=== Your assignment ===
Pictures do not belong in the copy; restate the records below word for word.
════
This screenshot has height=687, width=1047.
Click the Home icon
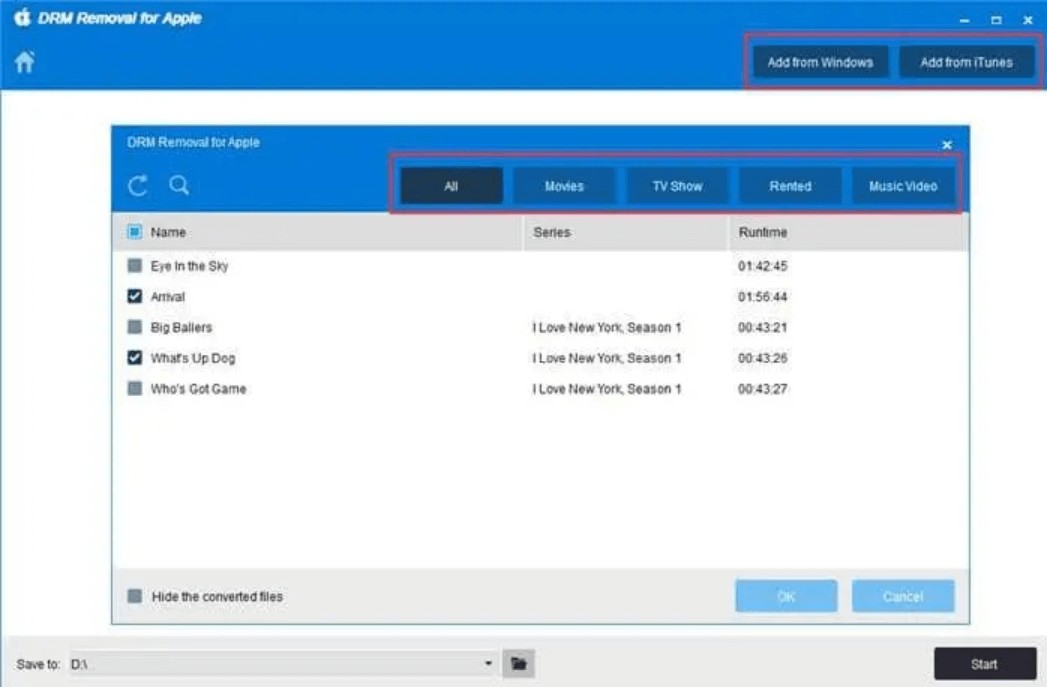(x=24, y=62)
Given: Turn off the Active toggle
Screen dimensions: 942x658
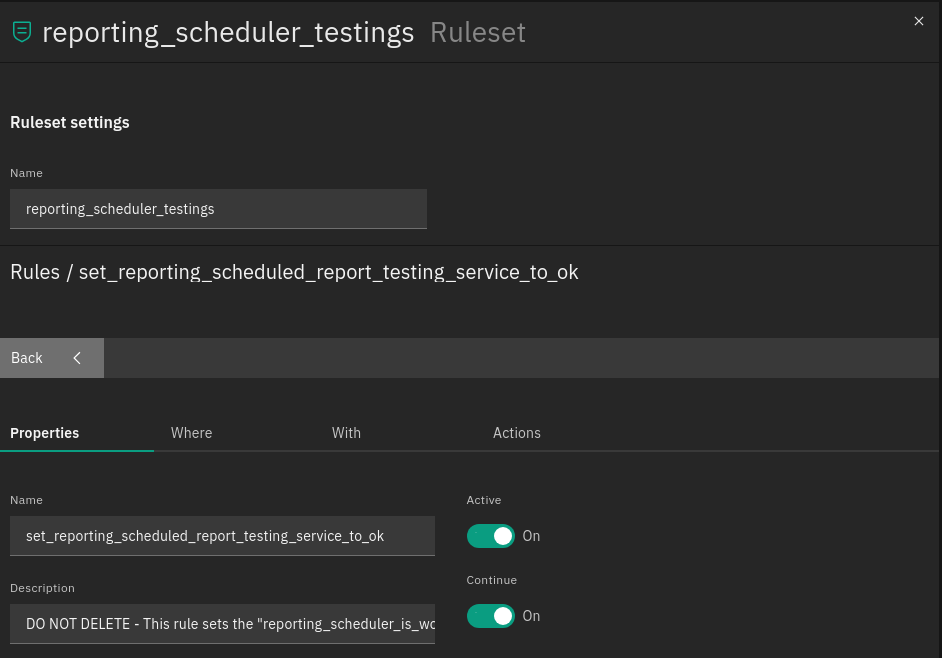Looking at the screenshot, I should click(x=491, y=536).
════
=== Task answer ===
This screenshot has height=687, width=1047.
Click the Home icon
(x=24, y=62)
Given: Turn off the Active toggle
Screen dimensions: 942x658
Looking at the screenshot, I should click(x=491, y=536).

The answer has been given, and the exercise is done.